I wrote the following shell script for a pg backup:
#!/bin/bash
PG_USER=donato
DATABASE=mydb
SERVER=216.58.219.174
DIR="$HOME/pg_bak"
DATE=$(date +"%m_%d_%y")
FILE="$DATABASE_$DATE"
ERROR_FILE="$HOME/pg_bak/error_bak/$FILE_error.txt"
# pass @ .pgpass
PG_BAK_NOW () {
pg_dump -h $SERVER -U $PG_USER $DATABASE >$FILE 2>$ERROR_FILE
code=$?
if [ $code -ne 0 ]; then
echo 1>&2 "The backup failed (exit code $code), check for errors in $ERROR_FILE"
fi
}
echo "Ready to dump to $FILE" >> "$HOME/pg_status"
cd $DIR
if [ -f "$FILE" ];
then
rm $FILE
PG_BAK_NOW
else
PG_BAK_NOW
fi
When I execute it, I know it executes for a bit of time:
$ pgrep -fl pg_bak.sh
4603 pg_bak.sh
But then it does crash:
$ ./pg_bak.sh
The backup failed (exit code 1), check for errors in /home/viggy/pg_bak/error_bak/.txt
Notice the .txt
part.
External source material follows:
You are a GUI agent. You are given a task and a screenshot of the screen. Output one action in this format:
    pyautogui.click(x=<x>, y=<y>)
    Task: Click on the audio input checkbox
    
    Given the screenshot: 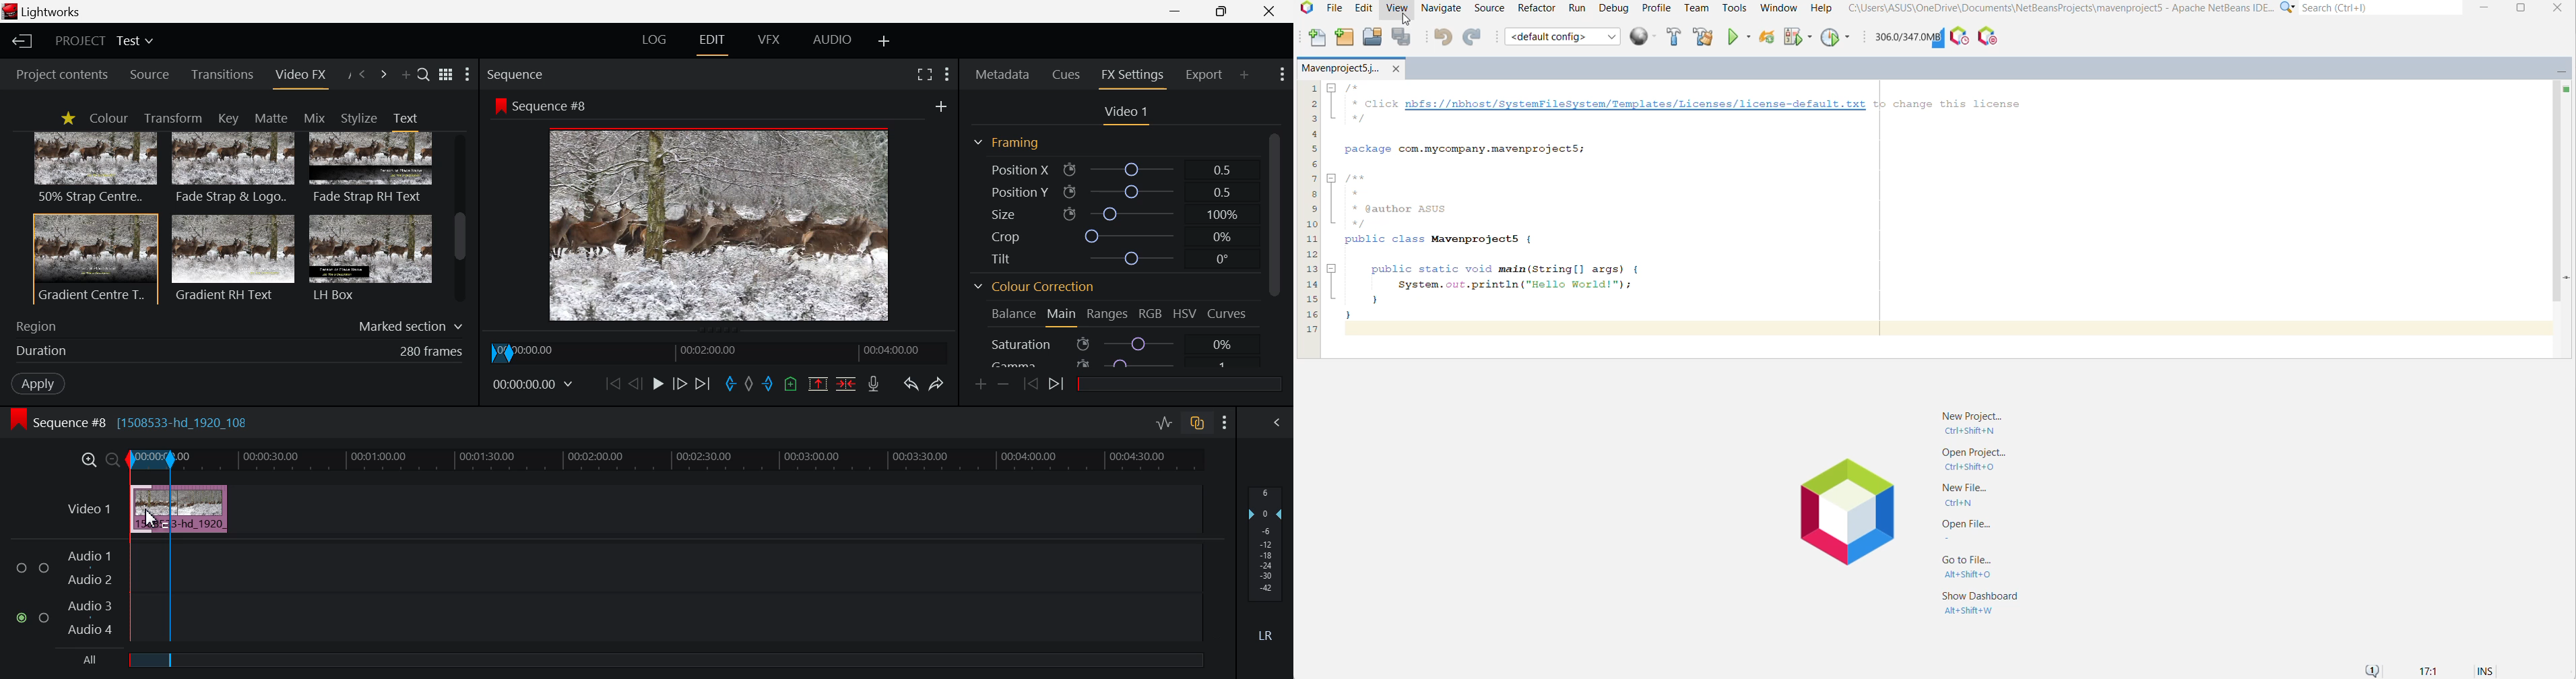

The name of the error file was supposed to be mydb_6_11_2016_error.txt
, not .txt
. Why did the bash script not interpolate the variable $FILE and the hardcoded string "_error"? It did interpolate $FILE in the dump file correctly, but not the error file. Why?
set -eu
at the beginning of all your shell scripts.set -u
causes an error when an unbound variable such asFILE_error
is encountered.set -e
makes the program exit if anything fails.